One of McCain’s POW experiences prompted him often in later years to tell a story of the Pledge of Allegiance, a story of honor worth repeating to every American. After they were allowed to bunk together, one of McCain’s fellow POWs named Mike Christian fashioned a bamboo needle. From a dirty red rag and scraps of cloth he scrounged thread and slowly, painstakingly, sewed a rough likeness of an American flag.

POW Leo Thorsness, Medal of Honor recipient, adds to McCain’s story that Christian spent days cleaning up that rag, extracting threads, and using blue ink and ground up red roof tiles for color. Christian hid the flag cloth inside the sleeve of his POW pajamas, and took it out every afternoon to hang it up for the highlight of their day, when they took strength from each other by reciting the Pledge of Allegiance.

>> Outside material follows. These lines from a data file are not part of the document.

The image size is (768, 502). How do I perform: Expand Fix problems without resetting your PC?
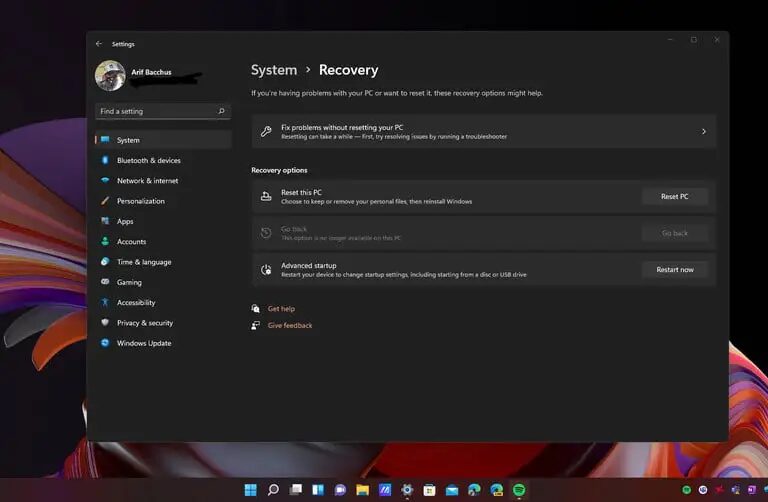coord(483,131)
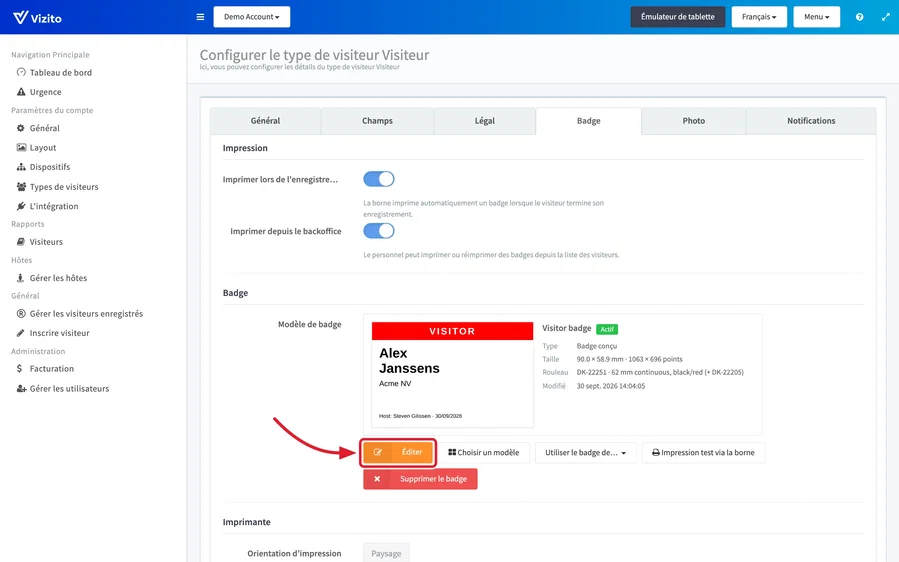The width and height of the screenshot is (899, 562).
Task: Open the Utiliser le badge de… dropdown
Action: click(585, 452)
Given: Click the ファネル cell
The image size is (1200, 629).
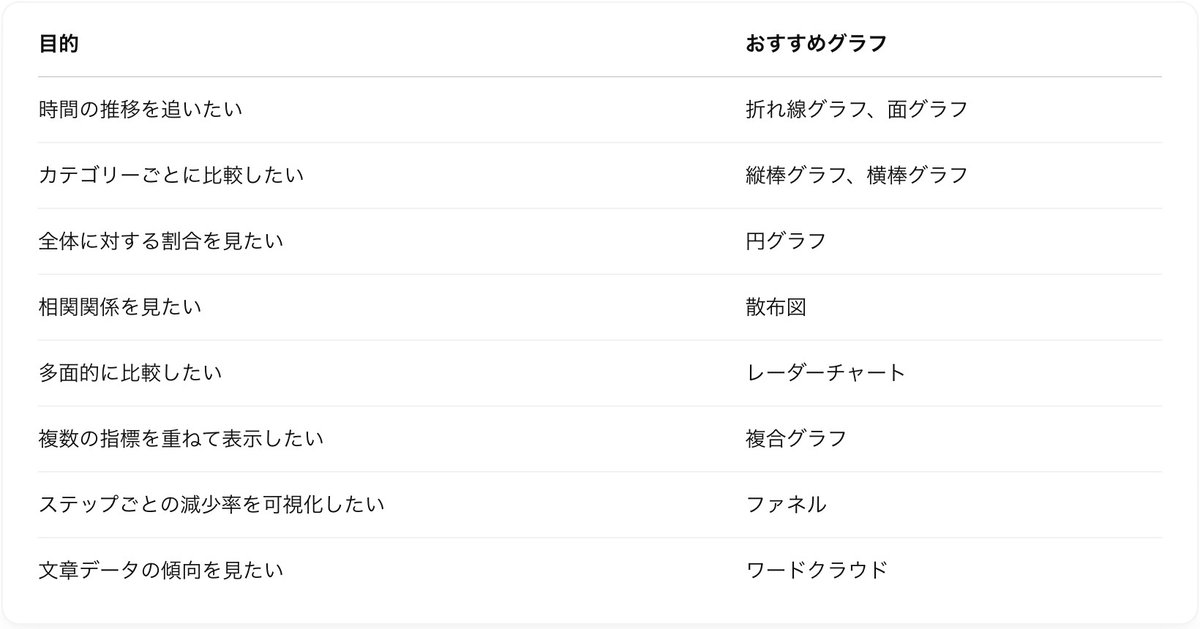Looking at the screenshot, I should click(x=786, y=506).
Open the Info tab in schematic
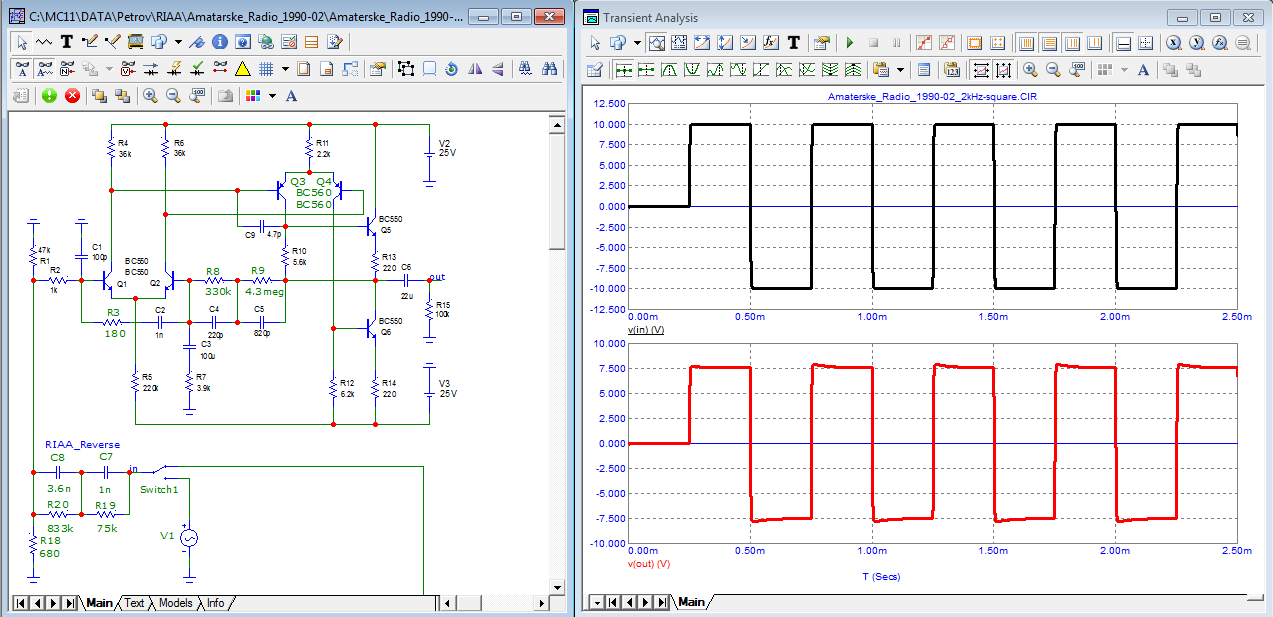1273x617 pixels. point(215,603)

One day the guards found Christian’s flag cloth. They took him away and beat him for a couple of hours then threw him back in their cell. The POWs cleaned Mike up as best they could, then with battered eyes swollen almost shut, Mike hobbled over to a corner under one of the four bare light bulbs in the cell, extracted his needle from its hiding place, and started to work on another flag cloth, because he knew how much the Pledge meant to his fellow POWs.

These men were brothers in a connection so tight the rest of us will never know. McCain spent 5 1/2 years with them.

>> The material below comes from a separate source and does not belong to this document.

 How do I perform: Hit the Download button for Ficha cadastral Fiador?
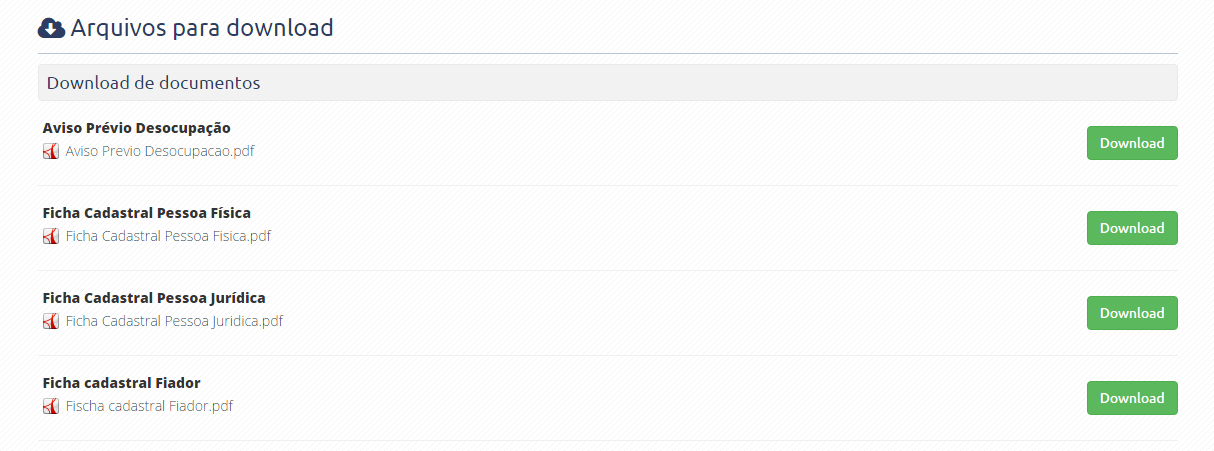pos(1131,398)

At McCain’s Sept. 1 televised memorial service, Henry Kissinger recounted how he and McCain had become lifelong friends in the aftermath of Kissinger representing the U.S. at negotiations of the Paris peace accords, withdrawal of American troops and release of POWs. When they first met, Kissinger said, he told McCain on the day in late January 1973 when he signed the final accords and was returning to the U.S., the North Vietnamese, knowing it would take weeks to prepare the POW release, offered to bring McCain to Kissinger’s aircraft so Kissinger could take him home that day, and that after a moment’s thought, Kissinger had said no. Kissinger said McCain’s response was, “Thank you for saving my honor.”

All these things are true. If I could talk to McCain, I would tell him: “I know you are a bundle of virtues and flaws like the rest of us, but especially hardheaded and inflexible; I respect you a ton; I could argue with you for a month about being a Republican but acting like a Democrat; you did it your way and left large footprints; like me, you found the joy of international, interracial adoption; and finally, John, Bravo Zulu!”

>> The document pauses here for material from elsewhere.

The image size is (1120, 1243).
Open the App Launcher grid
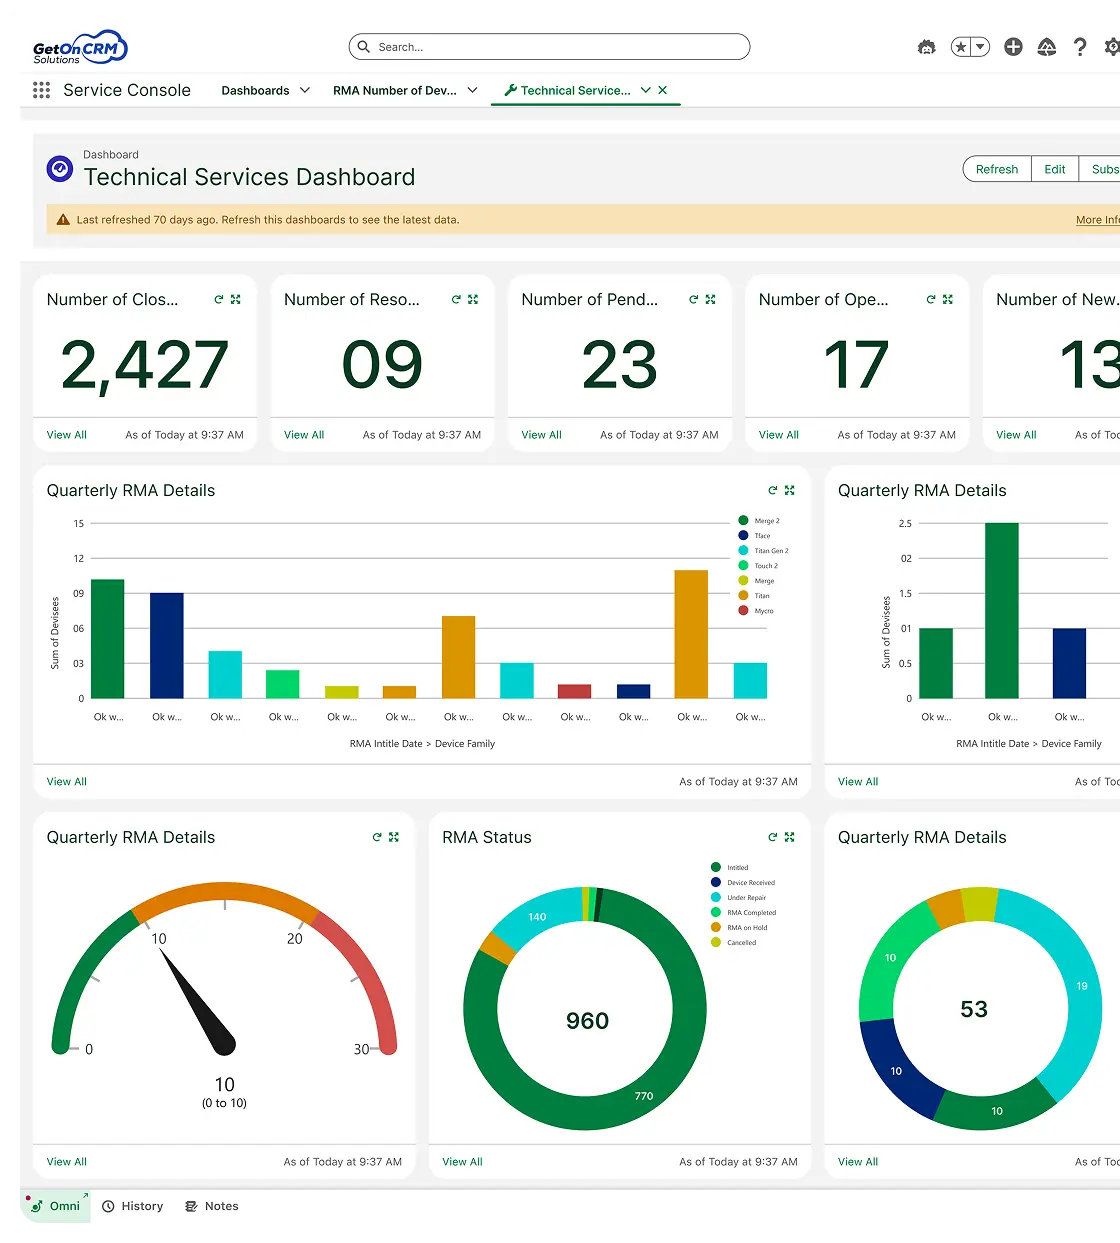pos(41,90)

(In U.S. Navy signal flag terms, BZ or Bravo Zulu means “well done,” high praise in the Navy.)

[Terry Garlock in Peachtree City occasionally contributes a column to The Citizen. He was a Cobra helicopter gunship pilot in the Vietnam War, shot down and severely wounded. He can be reached at tlg.opinion@gmail.com.]

2 COMMENTS

  1. Good article about McCain. There’s no doubt he served his country well,,..in the military and as a politician. Its no coincidence we had a funeral for a Senator as such we did with McCain; those types of funerals are reserved for Presidents. He ran twice for President and lost. This funeral was a way to say “I beat you Trump”. His funeral was a jab at Trump…and those giving speeches went right along with it and the Democrats were happy to join in. No matter that McCain attacked Trump first with war of words (we all know Trump will fight back)..jokingly at times as with his” Heros don’t get captured” comment. Its sad that he knew he only had so long to live and yet still could not get over his hatred for Trump, giving his thumbs down to repealing Obamacare (when he had campaigned for years for getting rid of it) and providing the fake Dossier to the public. Presidential funeral (where Trump even offered Air Force 2 to fly McCain casket) should only be reserved for Presidents.

  2. Mr. Garlock – Thank you for putting your politics aside long enough to recognize the hero that John McCain really is. I hardly agreed with all of his political actions (Sarah Palin???), but I always appreciated that he viewed the world as the complex morass it is rather than the ideological fantasy that his party invented. I wish other politicians had half his integrity.